Assuming that equation (11) has two real roots, that is, $λ_{P}$ and $λ_{Q}$ , we can get the following formula according to Veda theorem

λ_{P}^{2} + λ_{Q}^{2} = \frac{2 [1 + δ + L^{2} δ μ ν^{2} (1 + α) + ν^{2} (1 + α + L^{2} μ)]}{(L^{2} δ μ + 1) (2 + δ) + δ}

(12)

The purpose of optimization is to minimize the maximum value of the amplitudefrequency curve, that is, the two fixed points should be adjusted to the same height, and the highest point of the amplitudefrequency curve exactly fall on the two fixed points.

Because the response values at $λ_{P}$ and $λ_{Q}$ are equal, one can get

\frac{1}{1 - λ_{P}^{2} (1 + L^{2} δ μ) + L^{2} μ ν^{2}} = - \frac{1}{1 - λ_{Q}^{2} (1 + L^{2} δ μ) + L^{2} μ ν^{2}}

(13)

Then, equation (13) can be reorganized as

λ_{P}^{2} + λ_{Q}^{2} = \frac{2 + 2 L^{2} μ ν^{2}}{1 + L^{2} δ μ}

(14)

Combining equations (12) with (14), one can find

[1 + α + L^{2} μ (- 1 + 2 α δ) + L^{4} δ μ^{2} (- 1 + α δ)] ν^{2} = 1 + δ + L^{2} δ μ

(15)

Solving equation (15), the optimal natural frequency ratio can be obtained as

ν_{opt} = \sqrt{\frac{1 + δ + L^{2} δ μ}{1 + (1 + L^{2} δ μ) [α + L^{2} μ (α δ - 1)]}}

(16)

The abscissas at the two fixed points can be obtained by substituting equation (16) into (10)

λ_{P}^{2} = \frac{(1 + α + L^{2} α δ μ) \sqrt{Δ} - L (1 - α δ) (1 + L^{2} δ μ) \sqrt{μ}}{[1 - L^{2} μ (1 + L^{2} δ μ) + α {(1 + L^{2} δ μ)}^{2}] \sqrt{Δ}}

(17a)

λ_{Q}^{2} = \frac{(1 + α + L^{2} α δ μ) \sqrt{Δ} + L (1 - α δ) (1 + L^{2} δ μ) \sqrt{μ}}{[1 - L^{2} (1 + L^{2} δ μ) + α {(1 + L^{2} δ μ)}^{2}] \sqrt{Δ}}

(17b)

where

Δ = (2 + δ) (1 + L^{2} μ δ) + δ

When the frequency ratio achieves the optimal value, the response at the two fixed points P and Q can be found

{A |}_{(λ_{P}, λ_{Q})} = \frac{[1 - L^{2} μ - L^{4} δ μ^{2} + α {(1 + L^{2} δ μ)}^{2}] \sqrt{Δ}}{L (1 - α δ) {(1 + L^{2} δ μ)}^{2} \sqrt{μ}}

(18)

» **Exercise**:
Reproduce the fixed-point optimization derivation above word for word, from "Combining equations (12)" to "(16) into (10)".

» **Material provided**:
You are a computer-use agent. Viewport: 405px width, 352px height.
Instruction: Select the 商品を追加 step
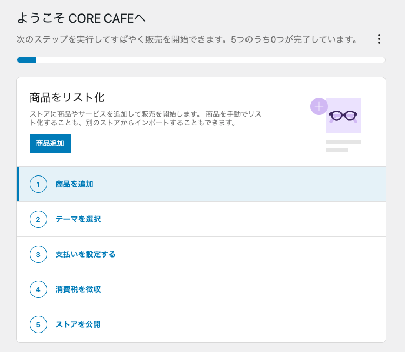74,184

» **The solution**:
Combining equations (12) with (14), one can find

[1 + α + L^{2} μ (- 1 + 2 α δ) + L^{4} δ μ^{2} (- 1 + α δ)] ν^{2} = 1 + δ + L^{2} δ μ

(15)

Solving equation (15), the optimal natural frequency ratio can be obtained as

ν_{opt} = \sqrt{\frac{1 + δ + L^{2} δ μ}{1 + (1 + L^{2} δ μ) [α + L^{2} μ (α δ - 1)]}}

(16)

The abscissas at the two fixed points can be obtained by substituting equation (16) into (10)